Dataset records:
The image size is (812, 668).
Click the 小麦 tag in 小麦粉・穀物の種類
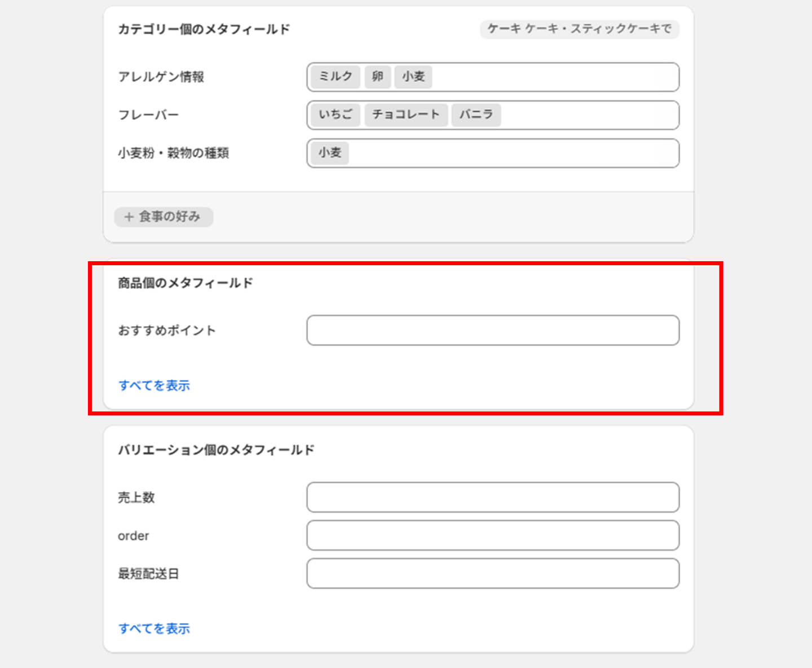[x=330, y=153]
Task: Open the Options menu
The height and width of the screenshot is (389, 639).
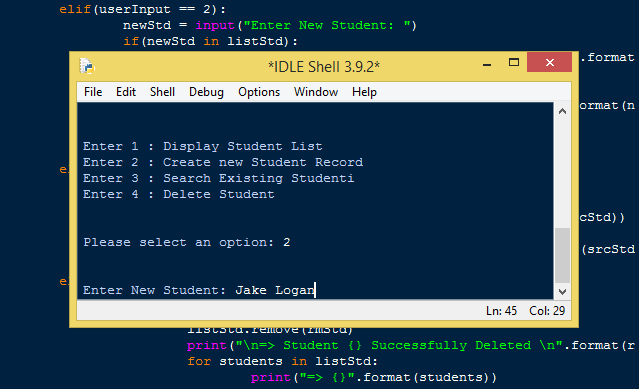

Problem description
Every line above is to be returned exactly, with its pictures removed.

Answer area
The image size is (812, 668).
Click the 小麦 tag in 小麦粉・穀物の種類
[x=330, y=153]
Task: Open the Options menu
The height and width of the screenshot is (389, 639).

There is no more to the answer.